This is stored in the simulation output .h5 file as the key 'words' with the intention that the 'words' for a sentence and we intend to mask out words (e.g. specific angles) and then pre-train the transformer based on the loss between the actual masked words and the predicted.
This function doesn't exist yet, but we are anticipating that we will run with bitstrings that are nenergies bits long for each angle.
The nenergies bits are divided into a list of nenergies//64 +1 words such that each word is embedded as a 64 bit integer which is a native type available to h5py.
In the figure we show a comparison of this decoded and plotted set-bit map along side the corresponding 'Ximg'.
As one can see, the correspondence is excellent except for the undercounting bins that have more than one electron count in the energy bin for a given angle.
We note that this will actually be rare for high-rate operations of hte FEL, and as well we have access to the 'overcounting' attribute for a given shot.
The overcounting attribute will be the number of times the encode operation tried to add one to an already set bit.
When overcounting is found, experimentally, then one would increase the resolution in energy via more nenergies for the same total energy window.
To reduce dimensionality, using a 2D dct and taking the variance over all the keys in a single .h5 file. Then using that variance and cutting it at the 0.01 of max variance in the dct coeffs (see ./src/testDCTresolution.py). This mask is then used on the individual images which are then back transformed for comparison to both raw (left) and truth (right)

» Stated goal 1
According to the passage on bitstring encoding, what does the overcounting attribute count?

» Dataset entries
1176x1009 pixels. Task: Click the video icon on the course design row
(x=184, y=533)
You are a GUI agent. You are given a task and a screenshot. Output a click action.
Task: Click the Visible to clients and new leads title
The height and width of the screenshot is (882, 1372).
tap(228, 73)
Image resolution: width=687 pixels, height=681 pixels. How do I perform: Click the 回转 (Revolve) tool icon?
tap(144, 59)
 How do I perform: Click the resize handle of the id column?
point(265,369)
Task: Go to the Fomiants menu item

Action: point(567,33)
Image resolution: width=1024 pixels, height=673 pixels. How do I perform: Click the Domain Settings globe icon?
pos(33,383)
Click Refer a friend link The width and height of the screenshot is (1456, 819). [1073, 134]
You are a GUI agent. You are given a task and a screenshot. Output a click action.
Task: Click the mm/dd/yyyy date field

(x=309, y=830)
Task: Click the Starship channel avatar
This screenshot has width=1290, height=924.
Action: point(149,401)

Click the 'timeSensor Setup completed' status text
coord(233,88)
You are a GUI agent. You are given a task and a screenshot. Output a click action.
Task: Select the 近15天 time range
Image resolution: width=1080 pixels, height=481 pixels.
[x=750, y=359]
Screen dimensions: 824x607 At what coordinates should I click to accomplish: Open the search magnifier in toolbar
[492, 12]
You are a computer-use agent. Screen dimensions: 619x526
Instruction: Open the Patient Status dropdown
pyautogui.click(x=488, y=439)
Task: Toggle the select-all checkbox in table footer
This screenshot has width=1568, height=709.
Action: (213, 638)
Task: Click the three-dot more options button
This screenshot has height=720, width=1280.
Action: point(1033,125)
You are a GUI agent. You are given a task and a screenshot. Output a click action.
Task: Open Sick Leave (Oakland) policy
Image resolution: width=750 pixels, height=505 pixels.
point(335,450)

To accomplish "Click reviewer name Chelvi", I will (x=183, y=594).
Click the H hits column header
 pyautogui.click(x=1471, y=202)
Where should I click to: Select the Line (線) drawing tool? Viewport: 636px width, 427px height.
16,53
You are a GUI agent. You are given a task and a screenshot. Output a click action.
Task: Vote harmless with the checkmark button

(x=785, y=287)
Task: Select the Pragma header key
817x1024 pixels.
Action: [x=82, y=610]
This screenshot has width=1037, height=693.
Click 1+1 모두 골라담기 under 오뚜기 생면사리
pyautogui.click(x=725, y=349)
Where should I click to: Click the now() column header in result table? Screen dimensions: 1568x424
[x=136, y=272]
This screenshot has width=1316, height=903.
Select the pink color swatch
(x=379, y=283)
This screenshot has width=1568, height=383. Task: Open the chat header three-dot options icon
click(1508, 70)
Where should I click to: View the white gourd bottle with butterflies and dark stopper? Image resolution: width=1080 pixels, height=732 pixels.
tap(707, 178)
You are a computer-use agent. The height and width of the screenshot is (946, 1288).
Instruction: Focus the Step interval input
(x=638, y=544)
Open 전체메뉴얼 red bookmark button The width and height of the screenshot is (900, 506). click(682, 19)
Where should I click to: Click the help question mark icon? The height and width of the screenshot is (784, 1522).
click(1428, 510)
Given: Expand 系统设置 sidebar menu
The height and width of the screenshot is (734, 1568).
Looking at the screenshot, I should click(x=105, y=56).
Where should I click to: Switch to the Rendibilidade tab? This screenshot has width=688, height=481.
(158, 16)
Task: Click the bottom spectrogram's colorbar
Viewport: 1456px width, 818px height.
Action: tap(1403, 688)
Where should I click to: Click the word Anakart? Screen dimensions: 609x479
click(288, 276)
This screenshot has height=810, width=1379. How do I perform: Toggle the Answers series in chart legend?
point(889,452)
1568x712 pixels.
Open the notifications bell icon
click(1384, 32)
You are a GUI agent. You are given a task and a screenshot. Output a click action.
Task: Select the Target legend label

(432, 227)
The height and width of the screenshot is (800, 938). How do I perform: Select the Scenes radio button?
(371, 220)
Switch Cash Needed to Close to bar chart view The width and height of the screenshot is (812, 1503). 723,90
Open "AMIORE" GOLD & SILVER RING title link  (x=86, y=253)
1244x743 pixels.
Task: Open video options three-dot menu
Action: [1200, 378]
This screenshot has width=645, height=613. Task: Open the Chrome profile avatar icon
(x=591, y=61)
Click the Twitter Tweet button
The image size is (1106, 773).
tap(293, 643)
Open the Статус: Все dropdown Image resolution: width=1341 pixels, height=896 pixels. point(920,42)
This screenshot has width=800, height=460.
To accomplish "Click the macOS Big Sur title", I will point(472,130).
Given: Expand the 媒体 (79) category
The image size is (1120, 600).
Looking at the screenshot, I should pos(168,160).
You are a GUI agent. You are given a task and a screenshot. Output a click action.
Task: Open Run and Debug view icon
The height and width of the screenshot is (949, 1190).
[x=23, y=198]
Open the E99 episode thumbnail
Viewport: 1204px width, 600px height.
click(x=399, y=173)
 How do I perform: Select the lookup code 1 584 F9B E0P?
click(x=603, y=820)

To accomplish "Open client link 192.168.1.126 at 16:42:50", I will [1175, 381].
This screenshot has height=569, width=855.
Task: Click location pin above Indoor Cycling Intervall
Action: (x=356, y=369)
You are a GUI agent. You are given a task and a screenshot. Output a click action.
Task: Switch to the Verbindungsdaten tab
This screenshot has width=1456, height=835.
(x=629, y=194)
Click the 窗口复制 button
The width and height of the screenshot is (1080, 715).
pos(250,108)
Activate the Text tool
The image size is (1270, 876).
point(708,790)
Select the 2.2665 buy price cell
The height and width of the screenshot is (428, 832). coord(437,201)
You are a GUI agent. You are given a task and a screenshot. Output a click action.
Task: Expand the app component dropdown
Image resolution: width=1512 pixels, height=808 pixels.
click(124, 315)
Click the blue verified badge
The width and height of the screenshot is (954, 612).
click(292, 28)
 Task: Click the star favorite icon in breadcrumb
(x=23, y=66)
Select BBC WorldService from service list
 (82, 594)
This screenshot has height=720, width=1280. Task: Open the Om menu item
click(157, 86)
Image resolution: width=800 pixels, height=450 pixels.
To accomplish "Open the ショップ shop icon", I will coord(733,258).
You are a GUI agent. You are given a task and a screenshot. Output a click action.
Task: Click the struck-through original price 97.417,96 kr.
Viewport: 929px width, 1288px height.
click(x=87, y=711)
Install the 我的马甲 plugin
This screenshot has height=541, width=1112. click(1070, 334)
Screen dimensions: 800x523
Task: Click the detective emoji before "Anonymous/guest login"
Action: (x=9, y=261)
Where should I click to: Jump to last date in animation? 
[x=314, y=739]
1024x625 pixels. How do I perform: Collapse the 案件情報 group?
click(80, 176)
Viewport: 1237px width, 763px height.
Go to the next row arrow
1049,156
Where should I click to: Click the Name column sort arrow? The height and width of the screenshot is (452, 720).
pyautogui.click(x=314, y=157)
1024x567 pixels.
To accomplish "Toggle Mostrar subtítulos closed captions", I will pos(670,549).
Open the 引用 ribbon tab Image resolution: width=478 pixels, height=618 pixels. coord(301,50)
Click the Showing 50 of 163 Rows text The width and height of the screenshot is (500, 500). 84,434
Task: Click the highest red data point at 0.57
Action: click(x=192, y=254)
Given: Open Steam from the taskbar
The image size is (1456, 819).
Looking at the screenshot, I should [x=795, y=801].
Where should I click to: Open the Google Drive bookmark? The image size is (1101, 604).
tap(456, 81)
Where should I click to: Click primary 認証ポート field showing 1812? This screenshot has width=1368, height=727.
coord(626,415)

» Stated goal 2
Rewrite the rows from the line containing "Given: Expand the 媒体 (79) category" through the line containing "Looking at the screenshot, I should pos(168,160).", inclusive, substituting "section" for "category" and leaving everything else unchanged.

» Full response 1
It counts the number of times the encode operation tried to add one to an already set bit.

» Full response 2
Given: Expand the 媒体 (79) section
The image size is (1120, 600).
Looking at the screenshot, I should pos(168,160).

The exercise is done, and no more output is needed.